What to produce
Leaving the images behind, copy every line of the records exactly.

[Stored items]
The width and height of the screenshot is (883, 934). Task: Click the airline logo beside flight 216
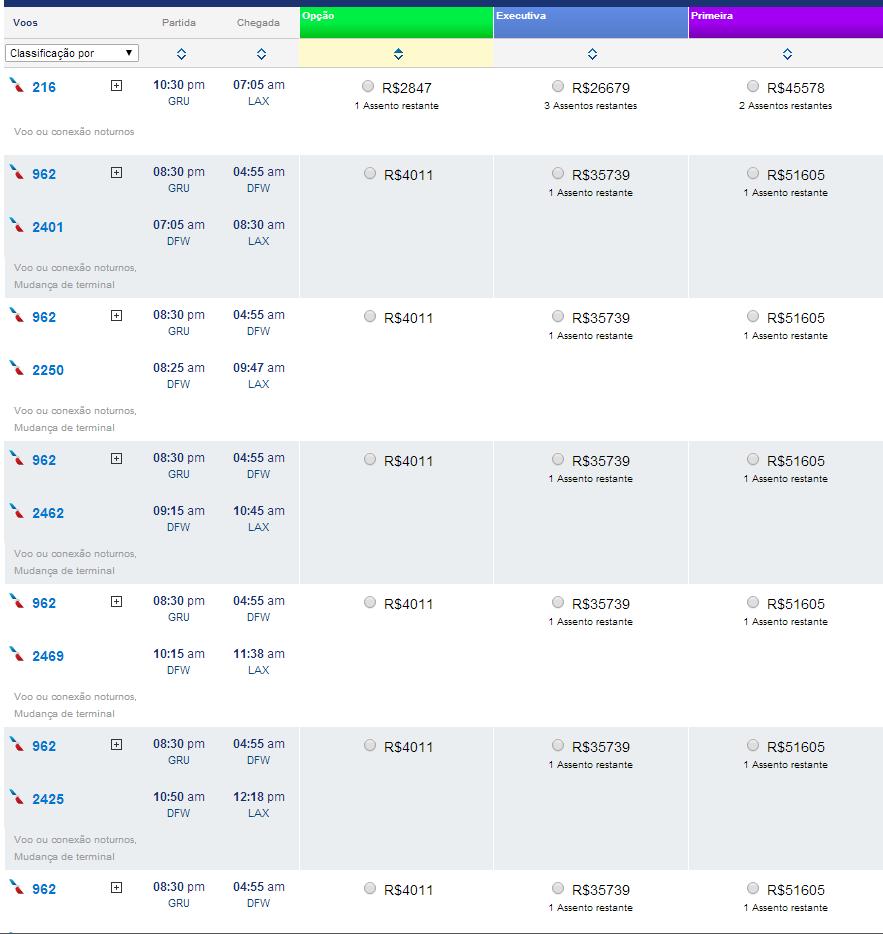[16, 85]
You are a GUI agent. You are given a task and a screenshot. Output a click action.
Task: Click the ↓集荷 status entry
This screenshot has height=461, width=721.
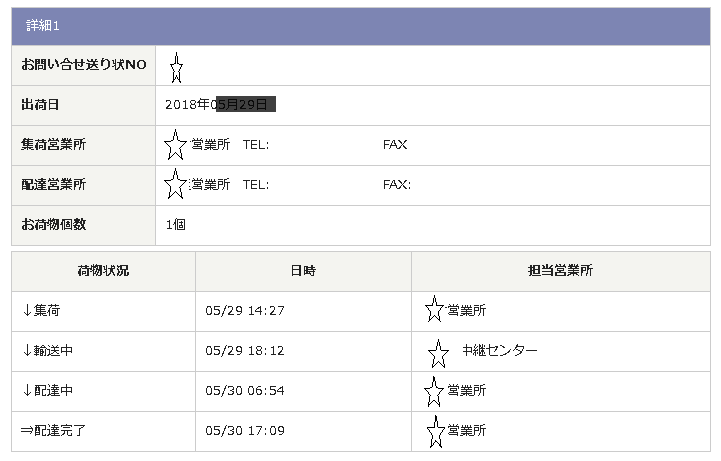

Your solution
The width and height of the screenshot is (883, 934). Task: Click the airline logo beside flight 216
[16, 85]
You are a GUI agent. You are given a task and a screenshot. Output a click action.
Task: Click the ↓集荷 status entry
This screenshot has height=461, width=721.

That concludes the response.